◆ Directions for this task ◆
The records below need copying. Match each line exactly.

◆ Input for this task ◆

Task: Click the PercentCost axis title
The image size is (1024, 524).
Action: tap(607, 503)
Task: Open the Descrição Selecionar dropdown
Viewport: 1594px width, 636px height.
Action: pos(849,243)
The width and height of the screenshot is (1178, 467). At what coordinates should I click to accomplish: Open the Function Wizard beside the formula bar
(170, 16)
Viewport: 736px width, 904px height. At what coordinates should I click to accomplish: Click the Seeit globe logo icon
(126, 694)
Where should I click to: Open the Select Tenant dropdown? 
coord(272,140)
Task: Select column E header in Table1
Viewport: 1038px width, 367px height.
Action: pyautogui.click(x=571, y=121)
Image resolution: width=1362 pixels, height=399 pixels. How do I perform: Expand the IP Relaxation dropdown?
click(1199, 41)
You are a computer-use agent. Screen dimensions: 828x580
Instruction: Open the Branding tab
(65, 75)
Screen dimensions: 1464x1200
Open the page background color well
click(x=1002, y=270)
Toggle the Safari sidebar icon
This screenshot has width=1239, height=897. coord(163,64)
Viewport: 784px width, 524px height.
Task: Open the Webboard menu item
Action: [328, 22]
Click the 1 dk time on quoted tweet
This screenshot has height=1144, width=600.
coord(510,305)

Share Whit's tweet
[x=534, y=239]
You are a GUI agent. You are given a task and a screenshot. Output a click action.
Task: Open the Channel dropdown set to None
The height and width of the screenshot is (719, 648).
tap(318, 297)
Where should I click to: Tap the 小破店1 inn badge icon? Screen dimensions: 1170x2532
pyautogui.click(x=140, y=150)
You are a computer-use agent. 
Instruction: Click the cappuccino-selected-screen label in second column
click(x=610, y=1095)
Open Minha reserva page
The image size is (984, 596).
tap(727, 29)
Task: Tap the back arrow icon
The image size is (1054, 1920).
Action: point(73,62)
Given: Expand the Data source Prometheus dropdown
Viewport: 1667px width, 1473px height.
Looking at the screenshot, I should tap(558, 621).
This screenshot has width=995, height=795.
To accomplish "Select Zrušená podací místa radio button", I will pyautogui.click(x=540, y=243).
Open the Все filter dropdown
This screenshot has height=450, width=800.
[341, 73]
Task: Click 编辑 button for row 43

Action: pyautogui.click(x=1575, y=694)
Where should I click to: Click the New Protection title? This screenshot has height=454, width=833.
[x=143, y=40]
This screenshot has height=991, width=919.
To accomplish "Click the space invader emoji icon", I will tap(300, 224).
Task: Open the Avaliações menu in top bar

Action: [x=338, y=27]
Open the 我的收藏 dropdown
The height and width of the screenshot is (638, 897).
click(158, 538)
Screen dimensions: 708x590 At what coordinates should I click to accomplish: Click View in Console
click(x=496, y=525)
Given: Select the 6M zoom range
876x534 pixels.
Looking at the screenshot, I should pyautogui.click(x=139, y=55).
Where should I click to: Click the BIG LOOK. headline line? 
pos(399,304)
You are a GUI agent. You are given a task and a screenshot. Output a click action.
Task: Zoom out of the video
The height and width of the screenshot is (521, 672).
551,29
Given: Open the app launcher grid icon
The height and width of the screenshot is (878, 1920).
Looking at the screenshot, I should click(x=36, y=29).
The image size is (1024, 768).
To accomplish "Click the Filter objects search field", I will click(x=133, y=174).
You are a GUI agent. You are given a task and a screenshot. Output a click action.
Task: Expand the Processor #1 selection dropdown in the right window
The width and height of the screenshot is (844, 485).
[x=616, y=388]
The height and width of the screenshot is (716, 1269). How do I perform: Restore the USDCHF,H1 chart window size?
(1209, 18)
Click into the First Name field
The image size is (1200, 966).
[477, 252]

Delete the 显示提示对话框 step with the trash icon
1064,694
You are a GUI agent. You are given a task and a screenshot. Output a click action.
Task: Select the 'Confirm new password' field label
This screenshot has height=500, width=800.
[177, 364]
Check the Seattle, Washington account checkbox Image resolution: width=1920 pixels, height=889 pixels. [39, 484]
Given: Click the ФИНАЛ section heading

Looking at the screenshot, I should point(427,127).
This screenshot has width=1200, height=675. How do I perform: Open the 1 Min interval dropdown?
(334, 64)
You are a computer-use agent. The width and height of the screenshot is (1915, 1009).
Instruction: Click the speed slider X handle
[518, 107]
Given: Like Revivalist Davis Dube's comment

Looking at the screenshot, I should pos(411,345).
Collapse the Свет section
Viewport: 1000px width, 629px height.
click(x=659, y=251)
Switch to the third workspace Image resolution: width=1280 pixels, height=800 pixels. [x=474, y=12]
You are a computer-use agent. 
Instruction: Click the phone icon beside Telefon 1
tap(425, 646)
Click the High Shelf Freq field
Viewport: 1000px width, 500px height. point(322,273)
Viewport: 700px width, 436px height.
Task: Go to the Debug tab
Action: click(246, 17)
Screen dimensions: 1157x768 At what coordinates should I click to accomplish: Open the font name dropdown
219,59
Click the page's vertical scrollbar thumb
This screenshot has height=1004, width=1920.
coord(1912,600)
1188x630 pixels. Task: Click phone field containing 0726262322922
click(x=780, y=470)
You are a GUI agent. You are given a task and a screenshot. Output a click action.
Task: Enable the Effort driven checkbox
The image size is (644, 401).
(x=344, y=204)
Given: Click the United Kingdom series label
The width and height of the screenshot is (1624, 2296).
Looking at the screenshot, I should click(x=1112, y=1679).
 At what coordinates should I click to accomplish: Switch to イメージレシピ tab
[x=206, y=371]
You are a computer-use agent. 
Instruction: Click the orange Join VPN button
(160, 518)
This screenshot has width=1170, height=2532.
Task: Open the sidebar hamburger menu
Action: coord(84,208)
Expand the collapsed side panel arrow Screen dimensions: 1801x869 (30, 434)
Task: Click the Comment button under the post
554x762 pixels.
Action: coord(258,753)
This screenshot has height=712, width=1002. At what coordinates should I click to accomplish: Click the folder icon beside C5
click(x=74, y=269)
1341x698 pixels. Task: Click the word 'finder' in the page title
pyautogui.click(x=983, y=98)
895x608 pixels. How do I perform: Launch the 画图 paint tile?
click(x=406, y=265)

◆ Response ◆
Task: Click the PercentCost axis title
The image size is (1024, 524).
Action: tap(607, 503)
Task: Open the Descrição Selecionar dropdown
Viewport: 1594px width, 636px height.
Action: pos(849,243)
The width and height of the screenshot is (1178, 467). At what coordinates should I click to accomplish: Open the Function Wizard beside the formula bar
(170, 16)
Viewport: 736px width, 904px height. At what coordinates should I click to accomplish: Click the Seeit globe logo icon
(126, 694)
Where should I click to: Open the Select Tenant dropdown? 
coord(272,140)
Task: Select column E header in Table1
Viewport: 1038px width, 367px height.
Action: pyautogui.click(x=571, y=121)
Image resolution: width=1362 pixels, height=399 pixels. How do I perform: Expand the IP Relaxation dropdown?
click(1199, 41)
You are a computer-use agent. Screen dimensions: 828x580
Instruction: Open the Branding tab
(65, 75)
Screen dimensions: 1464x1200
Open the page background color well
click(x=1002, y=270)
Toggle the Safari sidebar icon
This screenshot has width=1239, height=897. coord(163,64)
Viewport: 784px width, 524px height.
Task: Open the Webboard menu item
Action: [328, 22]
Click the 1 dk time on quoted tweet
This screenshot has height=1144, width=600.
coord(510,305)

Share Whit's tweet
[x=534, y=239]
You are a GUI agent. You are given a task and a screenshot. Output a click action.
Task: Open the Channel dropdown set to None
The height and width of the screenshot is (719, 648).
tap(318, 297)
Where should I click to: Tap the 小破店1 inn badge icon? Screen dimensions: 1170x2532
pyautogui.click(x=140, y=150)
You are a computer-use agent. 
Instruction: Click the cappuccino-selected-screen label in second column
click(x=610, y=1095)
Open Minha reserva page
The image size is (984, 596).
tap(727, 29)
Task: Tap the back arrow icon
The image size is (1054, 1920).
Action: point(73,62)
Given: Expand the Data source Prometheus dropdown
Viewport: 1667px width, 1473px height.
Looking at the screenshot, I should tap(558, 621).
This screenshot has width=995, height=795.
To accomplish "Select Zrušená podací místa radio button", I will pyautogui.click(x=540, y=243).
Open the Все filter dropdown
This screenshot has height=450, width=800.
[341, 73]
Task: Click 编辑 button for row 43

Action: pyautogui.click(x=1575, y=694)
Where should I click to: Click the New Protection title? This screenshot has height=454, width=833.
[x=143, y=40]
This screenshot has height=991, width=919.
To accomplish "Click the space invader emoji icon", I will tap(300, 224).
Task: Open the Avaliações menu in top bar

Action: [x=338, y=27]
Open the 我的收藏 dropdown
The height and width of the screenshot is (638, 897).
click(158, 538)
Screen dimensions: 708x590 At what coordinates should I click to accomplish: Click View in Console
click(x=496, y=525)
Given: Select the 6M zoom range
876x534 pixels.
Looking at the screenshot, I should pyautogui.click(x=139, y=55).
Where should I click to: Click the BIG LOOK. headline line? 
pos(399,304)
You are a GUI agent. You are given a task and a screenshot. Output a click action.
Task: Zoom out of the video
The height and width of the screenshot is (521, 672).
551,29
Given: Open the app launcher grid icon
The height and width of the screenshot is (878, 1920).
Looking at the screenshot, I should click(x=36, y=29).
The image size is (1024, 768).
To accomplish "Click the Filter objects search field", I will click(x=133, y=174).
You are a GUI agent. You are given a task and a screenshot. Output a click action.
Task: Expand the Processor #1 selection dropdown in the right window
The width and height of the screenshot is (844, 485).
[x=616, y=388]
The height and width of the screenshot is (716, 1269). How do I perform: Restore the USDCHF,H1 chart window size?
(1209, 18)
Click into the First Name field
The image size is (1200, 966).
[477, 252]

Delete the 显示提示对话框 step with the trash icon
1064,694
You are a GUI agent. You are given a task and a screenshot. Output a click action.
Task: Select the 'Confirm new password' field label
This screenshot has height=500, width=800.
[177, 364]
Check the Seattle, Washington account checkbox Image resolution: width=1920 pixels, height=889 pixels. [39, 484]
Given: Click the ФИНАЛ section heading

Looking at the screenshot, I should point(427,127).
This screenshot has width=1200, height=675. How do I perform: Open the 1 Min interval dropdown?
(334, 64)
You are a computer-use agent. The width and height of the screenshot is (1915, 1009).
Instruction: Click the speed slider X handle
[518, 107]
Given: Like Revivalist Davis Dube's comment

Looking at the screenshot, I should pos(411,345).
Collapse the Свет section
Viewport: 1000px width, 629px height.
click(x=659, y=251)
Switch to the third workspace Image resolution: width=1280 pixels, height=800 pixels. [x=474, y=12]
You are a computer-use agent. 
Instruction: Click the phone icon beside Telefon 1
tap(425, 646)
Click the High Shelf Freq field
Viewport: 1000px width, 500px height. point(322,273)
Viewport: 700px width, 436px height.
Task: Go to the Debug tab
Action: click(246, 17)
Screen dimensions: 1157x768 At what coordinates should I click to accomplish: Open the font name dropdown
219,59
Click the page's vertical scrollbar thumb
This screenshot has height=1004, width=1920.
coord(1912,600)
1188x630 pixels. Task: Click phone field containing 0726262322922
click(x=780, y=470)
You are a GUI agent. You are given a task and a screenshot. Output a click action.
Task: Enable the Effort driven checkbox
The image size is (644, 401).
(x=344, y=204)
Given: Click the United Kingdom series label
The width and height of the screenshot is (1624, 2296).
Looking at the screenshot, I should click(x=1112, y=1679).
 At what coordinates should I click to accomplish: Switch to イメージレシピ tab
[x=206, y=371]
You are a computer-use agent. 
Instruction: Click the orange Join VPN button
(160, 518)
This screenshot has width=1170, height=2532.
Task: Open the sidebar hamburger menu
Action: coord(84,208)
Expand the collapsed side panel arrow Screen dimensions: 1801x869 (30, 434)
Task: Click the Comment button under the post
554x762 pixels.
Action: coord(258,753)
This screenshot has height=712, width=1002. At what coordinates should I click to accomplish: Click the folder icon beside C5
click(x=74, y=269)
1341x698 pixels. Task: Click the word 'finder' in the page title
pyautogui.click(x=983, y=98)
895x608 pixels. How do I perform: Launch the 画图 paint tile?
click(x=406, y=265)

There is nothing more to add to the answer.